• Task instructions
Look through the records below for the line with "Task: Click the TOTAL score of 64" and the line with "Disable Group remaining", then return those lines and all lines between, exactly.

• Extracted records
=====
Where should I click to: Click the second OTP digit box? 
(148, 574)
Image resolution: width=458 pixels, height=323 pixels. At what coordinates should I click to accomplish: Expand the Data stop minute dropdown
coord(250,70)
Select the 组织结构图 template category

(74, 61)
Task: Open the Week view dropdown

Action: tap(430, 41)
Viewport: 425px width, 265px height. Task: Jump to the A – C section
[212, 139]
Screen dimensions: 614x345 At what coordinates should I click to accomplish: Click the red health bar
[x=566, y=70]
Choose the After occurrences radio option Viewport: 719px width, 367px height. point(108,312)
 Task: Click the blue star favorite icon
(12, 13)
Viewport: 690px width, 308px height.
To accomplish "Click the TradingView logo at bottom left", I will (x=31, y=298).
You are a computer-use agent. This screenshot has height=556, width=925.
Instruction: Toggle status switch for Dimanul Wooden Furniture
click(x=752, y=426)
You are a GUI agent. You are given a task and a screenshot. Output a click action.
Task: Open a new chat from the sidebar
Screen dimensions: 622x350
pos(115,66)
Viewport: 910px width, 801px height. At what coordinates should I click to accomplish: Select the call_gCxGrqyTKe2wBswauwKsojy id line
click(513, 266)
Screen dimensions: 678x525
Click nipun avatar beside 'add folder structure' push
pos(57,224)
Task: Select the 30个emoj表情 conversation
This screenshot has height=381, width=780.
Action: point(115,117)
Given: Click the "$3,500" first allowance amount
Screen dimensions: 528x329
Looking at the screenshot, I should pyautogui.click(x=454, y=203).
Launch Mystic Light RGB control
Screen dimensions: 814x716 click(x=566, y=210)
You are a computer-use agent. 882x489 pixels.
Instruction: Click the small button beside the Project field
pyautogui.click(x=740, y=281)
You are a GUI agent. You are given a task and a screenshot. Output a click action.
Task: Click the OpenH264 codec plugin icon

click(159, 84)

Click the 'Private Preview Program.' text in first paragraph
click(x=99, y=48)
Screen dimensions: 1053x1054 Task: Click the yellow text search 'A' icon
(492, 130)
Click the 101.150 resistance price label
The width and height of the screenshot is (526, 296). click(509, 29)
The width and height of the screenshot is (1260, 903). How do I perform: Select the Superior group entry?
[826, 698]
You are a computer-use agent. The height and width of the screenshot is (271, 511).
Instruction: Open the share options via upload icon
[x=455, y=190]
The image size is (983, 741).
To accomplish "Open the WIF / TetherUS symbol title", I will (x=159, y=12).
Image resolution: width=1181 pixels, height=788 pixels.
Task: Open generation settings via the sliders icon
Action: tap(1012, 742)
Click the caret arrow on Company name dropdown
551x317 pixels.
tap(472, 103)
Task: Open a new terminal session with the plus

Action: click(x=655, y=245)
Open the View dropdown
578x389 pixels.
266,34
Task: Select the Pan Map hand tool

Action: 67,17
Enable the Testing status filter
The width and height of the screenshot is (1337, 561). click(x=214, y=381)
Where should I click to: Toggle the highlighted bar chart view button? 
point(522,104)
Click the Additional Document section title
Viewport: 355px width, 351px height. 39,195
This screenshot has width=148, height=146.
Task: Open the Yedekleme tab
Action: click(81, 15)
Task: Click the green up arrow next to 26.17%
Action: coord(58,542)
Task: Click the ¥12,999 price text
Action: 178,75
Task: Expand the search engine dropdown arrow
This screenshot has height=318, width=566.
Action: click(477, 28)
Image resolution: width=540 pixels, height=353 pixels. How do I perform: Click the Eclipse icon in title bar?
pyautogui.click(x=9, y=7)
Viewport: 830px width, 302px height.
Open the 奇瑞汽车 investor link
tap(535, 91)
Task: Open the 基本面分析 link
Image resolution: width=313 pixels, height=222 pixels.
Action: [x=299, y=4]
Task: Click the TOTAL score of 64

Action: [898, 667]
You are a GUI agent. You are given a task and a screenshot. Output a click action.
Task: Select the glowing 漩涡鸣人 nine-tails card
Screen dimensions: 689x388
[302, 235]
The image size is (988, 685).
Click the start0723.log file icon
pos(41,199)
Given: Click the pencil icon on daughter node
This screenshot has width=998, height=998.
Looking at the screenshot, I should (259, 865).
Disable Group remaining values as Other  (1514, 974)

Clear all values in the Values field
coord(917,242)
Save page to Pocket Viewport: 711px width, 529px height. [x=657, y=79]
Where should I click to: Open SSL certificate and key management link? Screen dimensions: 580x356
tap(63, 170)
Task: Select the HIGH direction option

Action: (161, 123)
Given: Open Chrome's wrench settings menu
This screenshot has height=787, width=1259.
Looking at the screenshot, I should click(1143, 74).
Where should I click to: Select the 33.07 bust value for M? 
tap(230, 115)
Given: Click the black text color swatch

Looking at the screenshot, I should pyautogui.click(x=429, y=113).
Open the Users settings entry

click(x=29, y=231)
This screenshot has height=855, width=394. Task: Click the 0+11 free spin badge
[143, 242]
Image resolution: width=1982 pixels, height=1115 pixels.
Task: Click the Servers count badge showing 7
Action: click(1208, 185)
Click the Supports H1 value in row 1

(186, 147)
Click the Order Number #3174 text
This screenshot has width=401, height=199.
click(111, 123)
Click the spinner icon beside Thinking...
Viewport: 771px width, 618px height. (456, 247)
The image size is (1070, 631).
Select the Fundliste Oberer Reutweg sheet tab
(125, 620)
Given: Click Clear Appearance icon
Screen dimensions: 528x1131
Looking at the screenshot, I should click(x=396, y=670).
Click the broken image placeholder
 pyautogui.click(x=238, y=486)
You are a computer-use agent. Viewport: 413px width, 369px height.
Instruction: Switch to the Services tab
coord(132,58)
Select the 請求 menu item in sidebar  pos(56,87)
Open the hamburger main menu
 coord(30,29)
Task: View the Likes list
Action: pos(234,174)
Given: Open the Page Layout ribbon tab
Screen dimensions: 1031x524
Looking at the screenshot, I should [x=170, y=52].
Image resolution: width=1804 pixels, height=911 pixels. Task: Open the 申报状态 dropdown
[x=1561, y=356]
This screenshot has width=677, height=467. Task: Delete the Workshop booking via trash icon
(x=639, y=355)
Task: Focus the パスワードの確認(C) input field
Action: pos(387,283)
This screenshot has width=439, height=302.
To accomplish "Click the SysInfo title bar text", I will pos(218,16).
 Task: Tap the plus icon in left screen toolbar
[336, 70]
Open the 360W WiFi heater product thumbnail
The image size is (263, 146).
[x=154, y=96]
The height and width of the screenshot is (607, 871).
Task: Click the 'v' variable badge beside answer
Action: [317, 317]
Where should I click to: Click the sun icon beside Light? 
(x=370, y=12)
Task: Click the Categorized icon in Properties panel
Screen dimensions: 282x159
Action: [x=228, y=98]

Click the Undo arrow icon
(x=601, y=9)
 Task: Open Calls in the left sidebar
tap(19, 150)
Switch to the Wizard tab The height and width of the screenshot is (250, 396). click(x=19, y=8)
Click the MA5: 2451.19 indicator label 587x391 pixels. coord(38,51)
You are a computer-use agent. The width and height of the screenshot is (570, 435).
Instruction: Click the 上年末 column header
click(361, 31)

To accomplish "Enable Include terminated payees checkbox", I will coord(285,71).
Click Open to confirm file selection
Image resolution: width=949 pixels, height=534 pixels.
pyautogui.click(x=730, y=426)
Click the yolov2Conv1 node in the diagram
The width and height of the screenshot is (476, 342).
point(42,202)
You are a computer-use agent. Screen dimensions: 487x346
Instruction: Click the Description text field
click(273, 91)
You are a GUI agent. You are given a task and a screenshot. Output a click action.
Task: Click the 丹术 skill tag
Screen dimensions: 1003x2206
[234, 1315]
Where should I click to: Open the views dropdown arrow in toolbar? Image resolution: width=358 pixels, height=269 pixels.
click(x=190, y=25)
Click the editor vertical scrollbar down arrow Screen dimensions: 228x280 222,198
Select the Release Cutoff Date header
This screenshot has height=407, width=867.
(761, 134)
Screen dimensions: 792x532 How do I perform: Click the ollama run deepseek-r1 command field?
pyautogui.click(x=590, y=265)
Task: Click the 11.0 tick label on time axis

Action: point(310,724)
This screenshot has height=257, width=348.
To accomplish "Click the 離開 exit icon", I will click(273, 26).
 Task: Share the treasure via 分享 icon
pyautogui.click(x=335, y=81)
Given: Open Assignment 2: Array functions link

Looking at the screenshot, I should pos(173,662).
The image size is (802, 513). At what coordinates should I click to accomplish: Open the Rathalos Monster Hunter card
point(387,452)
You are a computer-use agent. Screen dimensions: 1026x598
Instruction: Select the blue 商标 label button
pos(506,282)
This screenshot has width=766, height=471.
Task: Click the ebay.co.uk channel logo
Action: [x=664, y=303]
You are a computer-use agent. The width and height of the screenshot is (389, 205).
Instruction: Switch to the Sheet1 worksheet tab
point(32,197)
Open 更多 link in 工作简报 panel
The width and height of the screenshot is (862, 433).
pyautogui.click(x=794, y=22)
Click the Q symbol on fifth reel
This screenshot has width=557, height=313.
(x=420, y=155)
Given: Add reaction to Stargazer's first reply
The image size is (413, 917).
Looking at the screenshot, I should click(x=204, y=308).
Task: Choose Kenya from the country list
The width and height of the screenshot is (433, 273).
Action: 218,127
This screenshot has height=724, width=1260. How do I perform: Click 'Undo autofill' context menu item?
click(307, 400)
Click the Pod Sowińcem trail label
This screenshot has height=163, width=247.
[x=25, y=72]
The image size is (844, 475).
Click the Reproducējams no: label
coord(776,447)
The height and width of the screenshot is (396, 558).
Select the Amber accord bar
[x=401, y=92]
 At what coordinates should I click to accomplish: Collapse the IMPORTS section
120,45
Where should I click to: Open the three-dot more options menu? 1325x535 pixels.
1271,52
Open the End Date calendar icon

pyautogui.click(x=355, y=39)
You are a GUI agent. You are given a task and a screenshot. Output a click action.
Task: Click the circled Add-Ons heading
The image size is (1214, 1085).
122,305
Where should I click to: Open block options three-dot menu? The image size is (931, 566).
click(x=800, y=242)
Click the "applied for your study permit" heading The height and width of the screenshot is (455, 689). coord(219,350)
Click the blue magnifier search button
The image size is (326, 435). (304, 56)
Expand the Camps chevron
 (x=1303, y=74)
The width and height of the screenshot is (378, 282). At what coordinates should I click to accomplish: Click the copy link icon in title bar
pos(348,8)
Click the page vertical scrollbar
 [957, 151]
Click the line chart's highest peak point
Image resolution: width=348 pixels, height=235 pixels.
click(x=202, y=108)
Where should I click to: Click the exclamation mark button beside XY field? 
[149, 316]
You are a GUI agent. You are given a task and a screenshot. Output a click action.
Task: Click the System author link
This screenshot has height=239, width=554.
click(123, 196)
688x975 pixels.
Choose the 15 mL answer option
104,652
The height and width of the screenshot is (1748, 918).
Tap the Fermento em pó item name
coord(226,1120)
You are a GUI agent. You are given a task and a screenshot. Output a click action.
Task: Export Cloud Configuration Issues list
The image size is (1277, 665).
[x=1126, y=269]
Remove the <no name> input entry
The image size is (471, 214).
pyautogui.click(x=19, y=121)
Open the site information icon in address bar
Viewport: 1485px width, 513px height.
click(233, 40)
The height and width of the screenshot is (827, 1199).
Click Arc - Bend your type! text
=====
• Answer section
Task: Click the TOTAL score of 64

Action: [898, 667]
You are a GUI agent. You are given a task and a screenshot. Output a click action.
Task: Select the glowing 漩涡鸣人 nine-tails card
Screen dimensions: 689x388
[302, 235]
The image size is (988, 685).
Click the start0723.log file icon
pos(41,199)
Given: Click the pencil icon on daughter node
This screenshot has width=998, height=998.
Looking at the screenshot, I should (259, 865).
Disable Group remaining values as Other  (1514, 974)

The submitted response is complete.